Case Study: Halley VI Accommodation Pods

  • Halley VI
  • Halley Internal Accommodation
  • Halley Accommodation
  • Halley VI
  • Halley Internal

Specification Summary

Steel framed accommodation modules bespoke designed and manufactured to meet the highest quality and specifications.

  • Client:

    The British Antarctic Survey

  • Sector:

    Hotels & Leisure

  • Location:

    Antartica

Servaccomm create iconic living accommodation for Halley VI Antarctica Base

Overview

Servaccomm were commissioned to supply the British Antarctic Survey (BAS) with accommodation units for their Halley VI research station on the Brunt Ice Shelf in Antarctica.

About the client

The floating ice shelf, where the current Halley station is located, moves towards the coast by around half a kilometre every year.  Scientists predict that there will be a major calving event in the next few years and there is a growing risk that the current station will be lost.

The brief

Servaccomm were invited to tender for the accommodation modules for the new Halley VI station through Morrison Construction.

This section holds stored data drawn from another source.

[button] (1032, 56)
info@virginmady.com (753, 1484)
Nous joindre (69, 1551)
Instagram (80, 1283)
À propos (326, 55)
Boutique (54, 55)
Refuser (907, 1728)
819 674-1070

The architect supplied the designs for Halley VI and we produced accommodation pods that included neat, compact bedrooms, bathrooms, a kitchenette, laundry, boot room, store and a communications room.  The contract consisted of the manufacture of 26 pods in total, which were installed in eight modules providing fully serviced accommodation for 32 people.

How we made it happen

Once the design prototypes were approved, we began the production immediately. The pods travelled as finished units and were craned into the external structure. Once in position, they were simply connected to the electrical circuit and the plumbing.  All 26 pods were delivered to Immingham Docks in early September. From there, they went to Capetown in South Africa where all the elements were consolidated into one construction build sequence.

Once the pods landed in Antarctica they were loaded onto large, super strength sledges that manage up to six tonnes in weight.  they were then dragged to the Halley VI site by snow tractors and stored until needed.

How we excelled

A number of world leaders in the manufacture of modular build were asked to tender for the impressive Halley VI contract and the Servaccomm team were successful based on a combination of factors - professionalism, quality of management, commitment to work with clients in the area of value engineering, and mainly due to our reputation for delivering on time and to the required quality standards.  It was clear that we had significant experience in steel framed modular construction and this was important to the design and construction team.

Design & build features

The pods themselves were traditionally manufactured following a specific design style, which suit the environment in which they are housed.

The contract required Servaccomm to manufacture the pods with a structural steel frame, fully fitted with high quality furniture, incorporating sophisticated electrical and plumbing installations.  High specification materials, fixtures and fittings were used and supplied throughout the pods to ensure they were robust to withstand the constant use and the harsh environment.  The pods were designed for comfort and convenience for the BAS scientists and station team.  

Logistics

Delivery is a logistical challenge and once at their destination, the pods needed protection. Servaccomm developed special covers for protection in transit, and also to stop the fine snow, called spindrift, seeping inside the pods whilst they were stored on location.

Construction of the station is only possible during the Antarctic Summer months, which is December to February.  Morrison Construction estimates it will take three summers to build the final Halley VI.